If I select node in job resources and define minimum node = 2 , maximum node = 3, and the command is : mpiexec -n 12...
if all the nodes are free, how windows hpc handles this situation?
how many nodes are assigned to the job?
how many cores of each node are assigned to the job?
In other words if the job is divided between 3 nodes, how many cores of each of these three nodes are assigned? just 4 cores of each node or all the cores of each node?
Thanks a lot.
Any help is appreciated.
28 มีนาคม 2555 0:15
1. Yes, you should be able to expect that behavior
2. scheduler will give you 3 nodes, if you have 3, then it will evenly distribute 4 mpi processes onto each node, assuming you still have 8 cores per node
However, note that in your second scenario, the scheduler has given the full node to mpiexec, so if your MPI job runs multi-thread, you could potentially use other cores on the same node, in other words, you could use up all the cores in that machine. (note that if you schedule your job by number of cores, you may not be able to use extra cores on the node mpiexec runs on)

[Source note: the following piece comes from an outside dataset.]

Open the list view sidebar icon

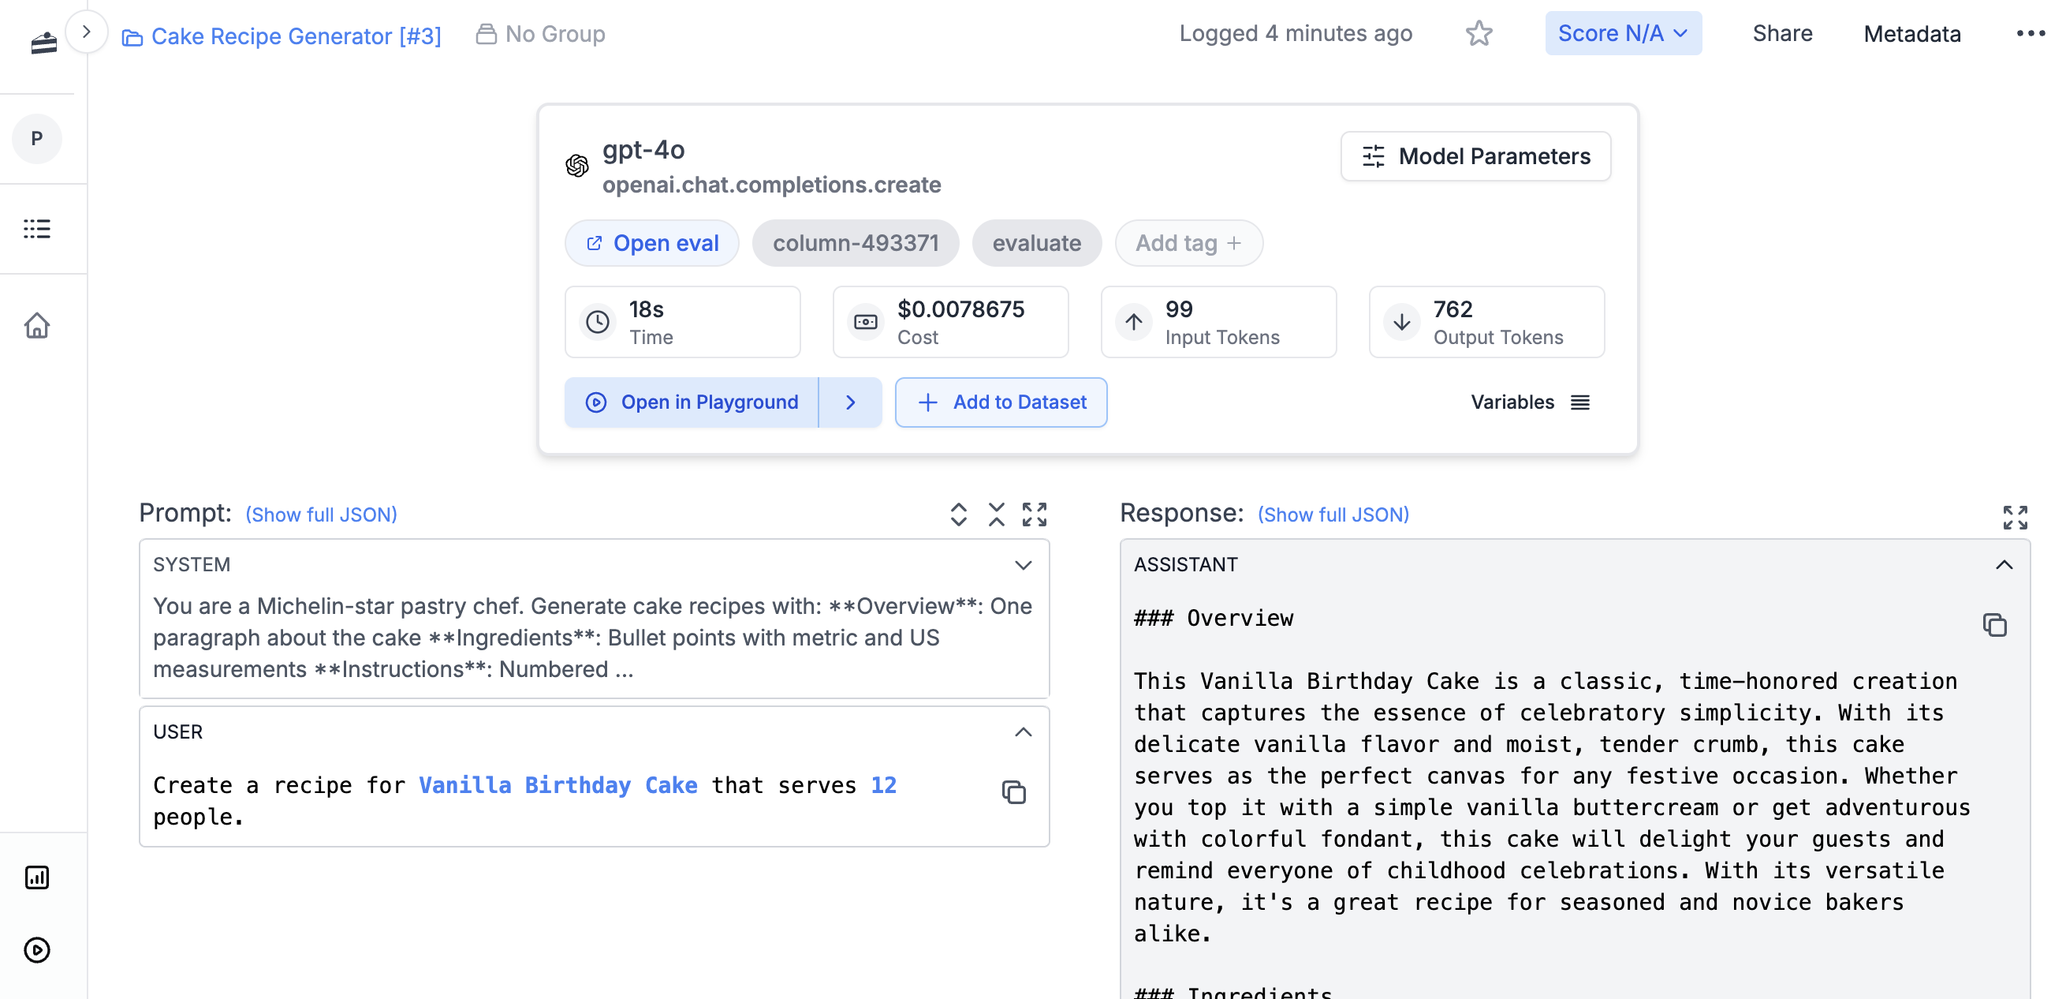pos(37,229)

- ทำเครื่องหมายเป็นคำตอบโดย hd banki 3 เมษายน 2555 8:52
28 มีนาคม 2555 8:56
Thanks a lot for your attention.
So in second scenario we have 4 processes on each node. now if the mpi program is not multi-thread, Is it right that each process runs on one core?
Therefore in each of these three nodes, 4 cores are assigned to the job and 4 cores are free?
28 มีนาคม 2555 20:42
Suppose that I have a cluster with 5 compute nodes that, each one has 8 cores and there is an MPI program that I want to execute it by 5 processes. (also node is selected for job resources.)

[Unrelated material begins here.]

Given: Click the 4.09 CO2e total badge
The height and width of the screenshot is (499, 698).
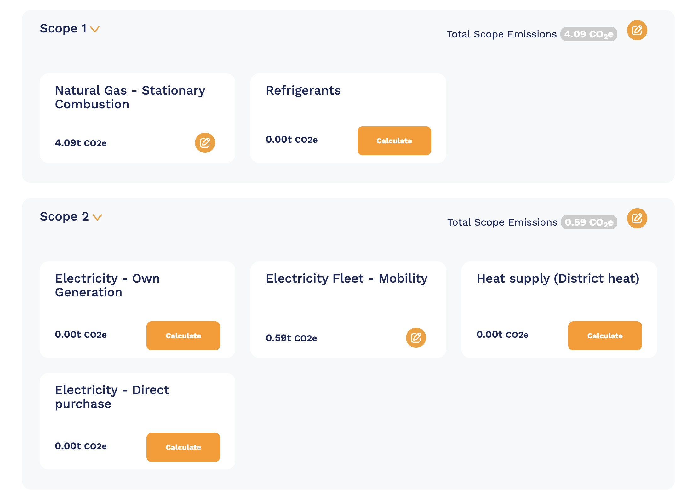Looking at the screenshot, I should tap(588, 34).
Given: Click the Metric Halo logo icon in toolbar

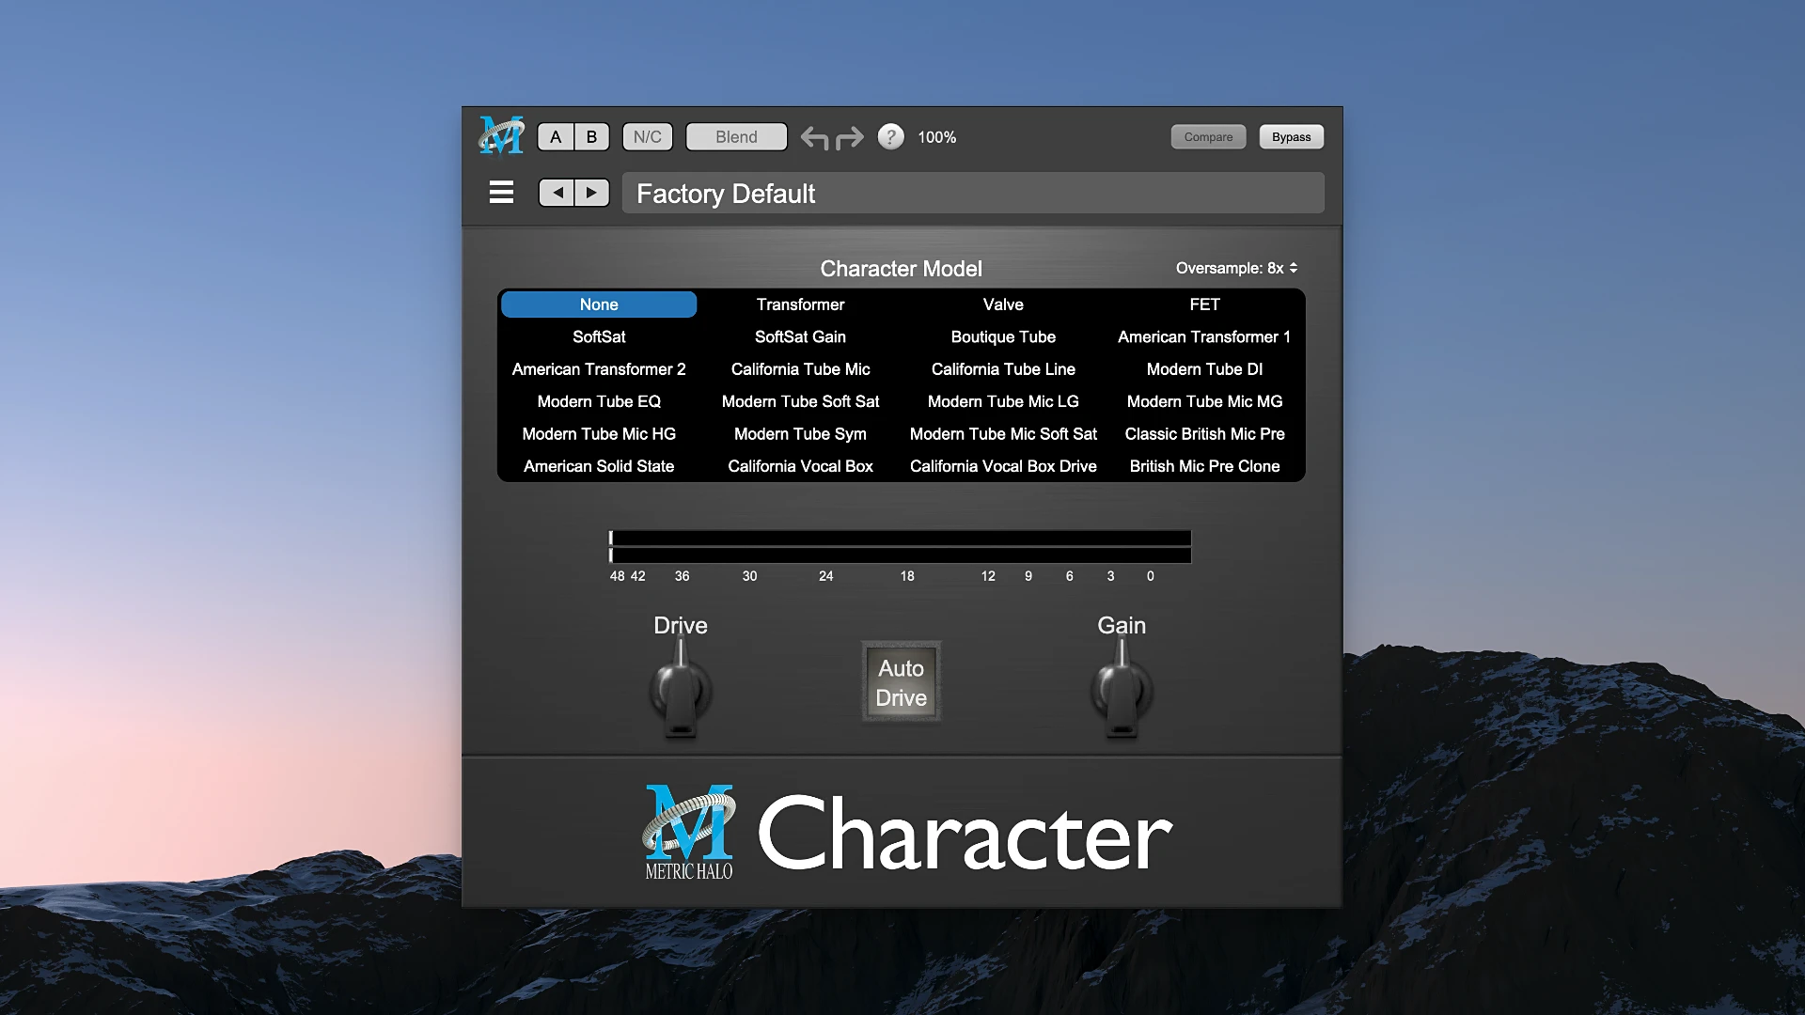Looking at the screenshot, I should tap(501, 136).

According to your response each process will run on one node. In other words scheduler gives one node for each process.
Now my question is about this issue that, when a node wants to execute a process that has been assigned to it, this process uses just one core of the node? or it can use all 8 cores of the node?
if the process just uses one core of node, to increase the performance , Can I use TPL in my MPI program to have multi threaded program and take advantage of using all 8 cores in each node?

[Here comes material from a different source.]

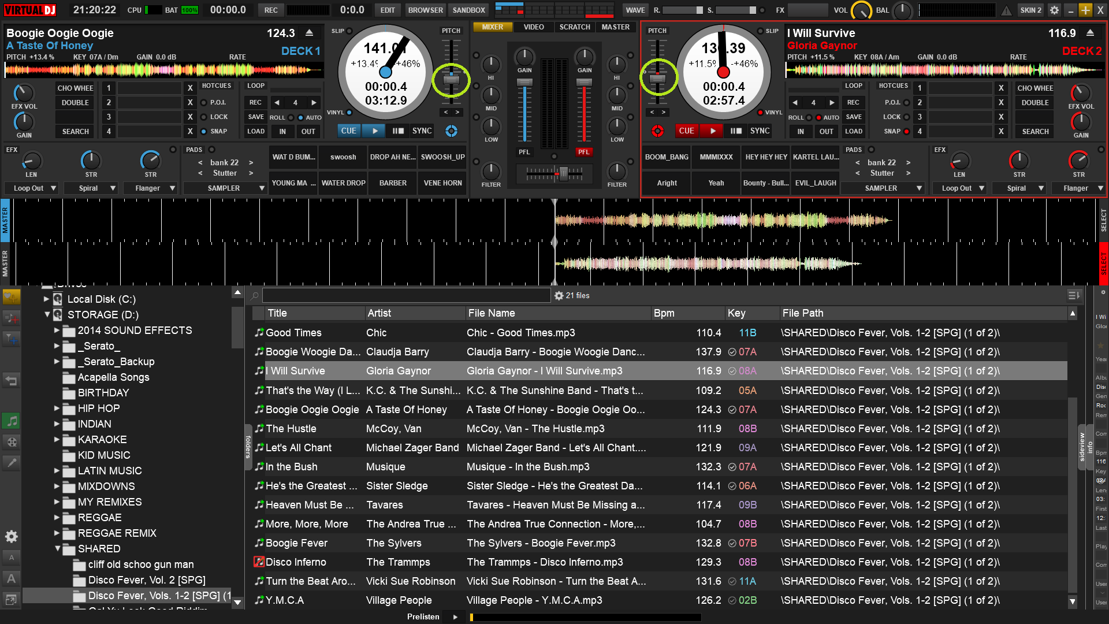Click Deck 1 blue beatlock target icon

(451, 131)
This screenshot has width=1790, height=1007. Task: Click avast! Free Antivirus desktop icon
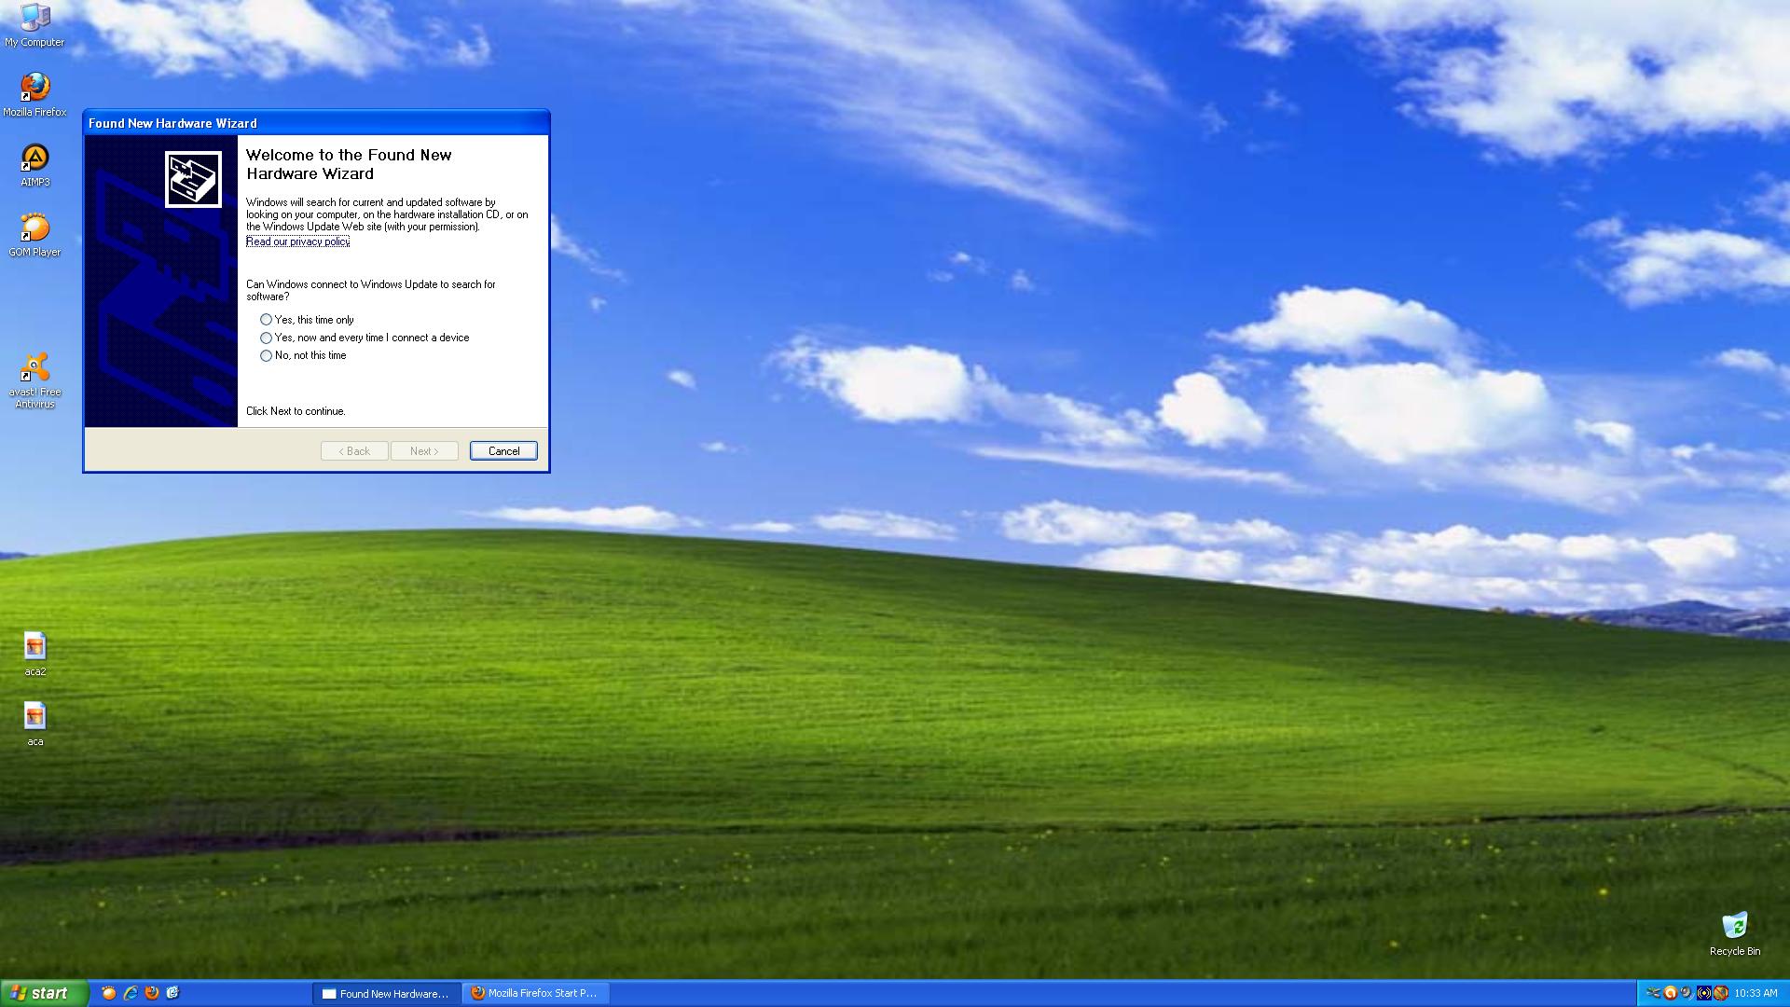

Thanks a lot for your help.
- แก้ไขโดย hd banki 28 มีนาคม 2555 22:51
30 มีนาคม 2555 17:35
1. You are absolutely right in your second scenario
2. for your new scenario, whether it can take all 8 cores or not depends on your job submission, if your job only limits the number of nodes (say maxnode=5), your MPI process can run on all 8 cores of the node, if multi-threading is enabled. However, if you job limits the number of cores(say maxcores = 5), your MPI process can only run on the core it is assigned to on a specific node.
3. We generally don't encourage using TPL to increase performance, because some nice features such as CPU affinity cannot be applied if you use TPL, and sometimes your could decrease your performance by doing so - if you run 8 processes on your 8 core-machine and you have multi-threading, you waste CPU/Memory resources on context switching.
4. If you want to utilize all your cores, you should launch your MPI application on 40 processes and take over the entire cluster.
Hope that helps.
31 มีนาคม 2555 1:28
Thanks a lot for your helpful responses.
Actually I don't want to run 8 processes on 8 core machine and also use multi threading.
I want to run an MPI program with 5 processes on 5 nodes. (maxnode = 5).
in this scenario each process will run on one core of each nodes.
now I want to use TPL in my code till each process can use all 8 cores of that node.
Is this a good idea?
3 เมษายน 2555 0:20
There are some MPI applications that do this, but that way you end up dealing with thread communication yourself AND communication between all processes. Why not just schedule one MPI process per core, and let the MPI implementation handle all communciations for you?
That being said, it's a design decision you choose to make, and what you just described should work.
- เสนอเป็นคำตอบโดย Michael_Man 3 เมษายน 2555 0:20